_YOUR TASK_.
Give again, word for word, each line below starting at the one that contains "Home & Garden (560, 209)" and ending at the one that contains "Ponys, Kleinpferde (502, 1972)".

Dataset entries
>>>

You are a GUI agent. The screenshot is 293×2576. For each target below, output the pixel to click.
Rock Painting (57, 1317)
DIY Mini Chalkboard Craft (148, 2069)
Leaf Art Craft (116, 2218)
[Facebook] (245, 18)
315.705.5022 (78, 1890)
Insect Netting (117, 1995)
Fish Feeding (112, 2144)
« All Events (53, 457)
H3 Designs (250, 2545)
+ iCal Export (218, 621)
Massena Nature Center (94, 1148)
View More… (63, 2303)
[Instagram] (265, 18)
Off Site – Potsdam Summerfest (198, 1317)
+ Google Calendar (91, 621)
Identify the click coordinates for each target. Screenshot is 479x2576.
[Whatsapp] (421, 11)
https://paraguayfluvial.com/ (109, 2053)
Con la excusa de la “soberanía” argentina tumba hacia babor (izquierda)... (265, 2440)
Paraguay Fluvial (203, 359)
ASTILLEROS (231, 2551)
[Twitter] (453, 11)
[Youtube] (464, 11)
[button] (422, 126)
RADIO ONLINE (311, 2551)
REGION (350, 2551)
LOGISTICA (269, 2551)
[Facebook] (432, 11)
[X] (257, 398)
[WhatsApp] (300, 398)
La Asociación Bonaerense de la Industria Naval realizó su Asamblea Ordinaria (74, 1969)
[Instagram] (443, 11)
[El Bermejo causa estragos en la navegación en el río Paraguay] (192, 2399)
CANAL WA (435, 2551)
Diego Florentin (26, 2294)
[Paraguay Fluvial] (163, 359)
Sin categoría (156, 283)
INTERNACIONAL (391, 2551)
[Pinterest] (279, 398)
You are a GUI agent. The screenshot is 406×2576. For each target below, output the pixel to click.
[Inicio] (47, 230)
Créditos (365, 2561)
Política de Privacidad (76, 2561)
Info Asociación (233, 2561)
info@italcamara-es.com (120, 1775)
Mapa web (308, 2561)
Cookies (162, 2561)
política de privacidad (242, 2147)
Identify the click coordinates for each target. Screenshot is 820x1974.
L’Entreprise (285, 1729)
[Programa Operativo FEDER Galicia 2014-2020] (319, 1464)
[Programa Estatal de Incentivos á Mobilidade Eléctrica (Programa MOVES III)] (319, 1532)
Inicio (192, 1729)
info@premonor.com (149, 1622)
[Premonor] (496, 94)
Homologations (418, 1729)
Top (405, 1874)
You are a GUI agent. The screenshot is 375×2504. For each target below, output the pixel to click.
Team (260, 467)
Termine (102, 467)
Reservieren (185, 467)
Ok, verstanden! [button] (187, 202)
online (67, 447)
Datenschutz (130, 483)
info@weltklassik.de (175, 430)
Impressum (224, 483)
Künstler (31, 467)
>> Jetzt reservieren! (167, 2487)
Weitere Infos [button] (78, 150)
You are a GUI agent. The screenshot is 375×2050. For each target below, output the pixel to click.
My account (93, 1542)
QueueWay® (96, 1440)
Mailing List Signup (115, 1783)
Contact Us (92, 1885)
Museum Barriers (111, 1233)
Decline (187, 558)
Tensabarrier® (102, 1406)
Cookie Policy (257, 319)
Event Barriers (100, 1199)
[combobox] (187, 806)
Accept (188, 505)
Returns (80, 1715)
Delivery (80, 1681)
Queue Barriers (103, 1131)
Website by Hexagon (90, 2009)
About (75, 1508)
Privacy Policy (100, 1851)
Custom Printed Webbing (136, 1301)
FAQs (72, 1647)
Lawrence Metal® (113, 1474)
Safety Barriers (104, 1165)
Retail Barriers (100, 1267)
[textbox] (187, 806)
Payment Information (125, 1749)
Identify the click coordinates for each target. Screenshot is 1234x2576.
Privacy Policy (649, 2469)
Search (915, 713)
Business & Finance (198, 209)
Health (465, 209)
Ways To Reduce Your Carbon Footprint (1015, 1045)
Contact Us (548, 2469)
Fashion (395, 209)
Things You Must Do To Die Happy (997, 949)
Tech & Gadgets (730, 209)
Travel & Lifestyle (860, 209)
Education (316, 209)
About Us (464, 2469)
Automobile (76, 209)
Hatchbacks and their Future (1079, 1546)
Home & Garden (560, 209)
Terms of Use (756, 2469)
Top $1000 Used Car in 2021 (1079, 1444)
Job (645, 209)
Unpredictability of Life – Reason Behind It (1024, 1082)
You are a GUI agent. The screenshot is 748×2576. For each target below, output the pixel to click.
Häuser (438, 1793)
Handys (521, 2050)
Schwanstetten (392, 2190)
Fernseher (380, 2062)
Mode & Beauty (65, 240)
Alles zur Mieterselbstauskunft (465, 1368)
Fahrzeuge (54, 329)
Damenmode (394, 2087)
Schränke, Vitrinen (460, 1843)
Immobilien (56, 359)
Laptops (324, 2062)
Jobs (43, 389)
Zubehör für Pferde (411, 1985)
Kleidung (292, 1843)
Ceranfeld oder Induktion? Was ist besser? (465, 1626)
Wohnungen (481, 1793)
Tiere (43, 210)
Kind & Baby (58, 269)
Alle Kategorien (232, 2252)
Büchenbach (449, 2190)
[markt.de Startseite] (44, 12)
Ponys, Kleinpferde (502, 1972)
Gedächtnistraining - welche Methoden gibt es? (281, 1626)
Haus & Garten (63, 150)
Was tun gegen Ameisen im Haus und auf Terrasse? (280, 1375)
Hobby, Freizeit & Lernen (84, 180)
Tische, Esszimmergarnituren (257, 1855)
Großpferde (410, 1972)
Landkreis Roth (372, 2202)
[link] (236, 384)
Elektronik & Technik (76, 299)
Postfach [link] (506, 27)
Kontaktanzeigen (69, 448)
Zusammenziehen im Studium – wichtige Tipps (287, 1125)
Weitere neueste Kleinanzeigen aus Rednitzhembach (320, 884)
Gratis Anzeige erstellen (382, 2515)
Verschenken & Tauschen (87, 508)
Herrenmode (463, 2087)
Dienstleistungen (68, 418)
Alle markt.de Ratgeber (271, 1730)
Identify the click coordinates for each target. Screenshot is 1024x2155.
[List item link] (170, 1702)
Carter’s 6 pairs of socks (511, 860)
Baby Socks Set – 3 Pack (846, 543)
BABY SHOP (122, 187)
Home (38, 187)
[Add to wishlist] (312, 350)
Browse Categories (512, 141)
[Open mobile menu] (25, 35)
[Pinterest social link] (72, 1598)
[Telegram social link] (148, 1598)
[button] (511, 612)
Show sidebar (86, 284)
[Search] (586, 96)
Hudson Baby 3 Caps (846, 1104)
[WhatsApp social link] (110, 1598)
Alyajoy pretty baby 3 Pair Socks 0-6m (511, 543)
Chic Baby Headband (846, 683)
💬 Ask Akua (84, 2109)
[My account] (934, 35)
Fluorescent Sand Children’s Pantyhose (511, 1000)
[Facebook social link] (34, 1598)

<<<

_SOLUTION FOR THIS PROBLEM_.
Home & Garden (560, 209)
Terms of Use (756, 2469)
Top $1000 Used Car in 2021 (1079, 1444)
Job (645, 209)
Unpredictability of Life – Reason Behind It (1024, 1082)
You are a GUI agent. The screenshot is 748×2576. For each target below, output the pixel to click.
Häuser (438, 1793)
Handys (521, 2050)
Schwanstetten (392, 2190)
Fernseher (380, 2062)
Mode & Beauty (65, 240)
Alles zur Mieterselbstauskunft (465, 1368)
Fahrzeuge (54, 329)
Damenmode (394, 2087)
Schränke, Vitrinen (460, 1843)
Immobilien (56, 359)
Laptops (324, 2062)
Jobs (43, 389)
Zubehör für Pferde (411, 1985)
Kleidung (292, 1843)
Ceranfeld oder Induktion? Was ist besser? (465, 1626)
Wohnungen (481, 1793)
Tiere (43, 210)
Kind & Baby (58, 269)
Alle Kategorien (232, 2252)
Büchenbach (449, 2190)
[markt.de Startseite] (44, 12)
Ponys, Kleinpferde (502, 1972)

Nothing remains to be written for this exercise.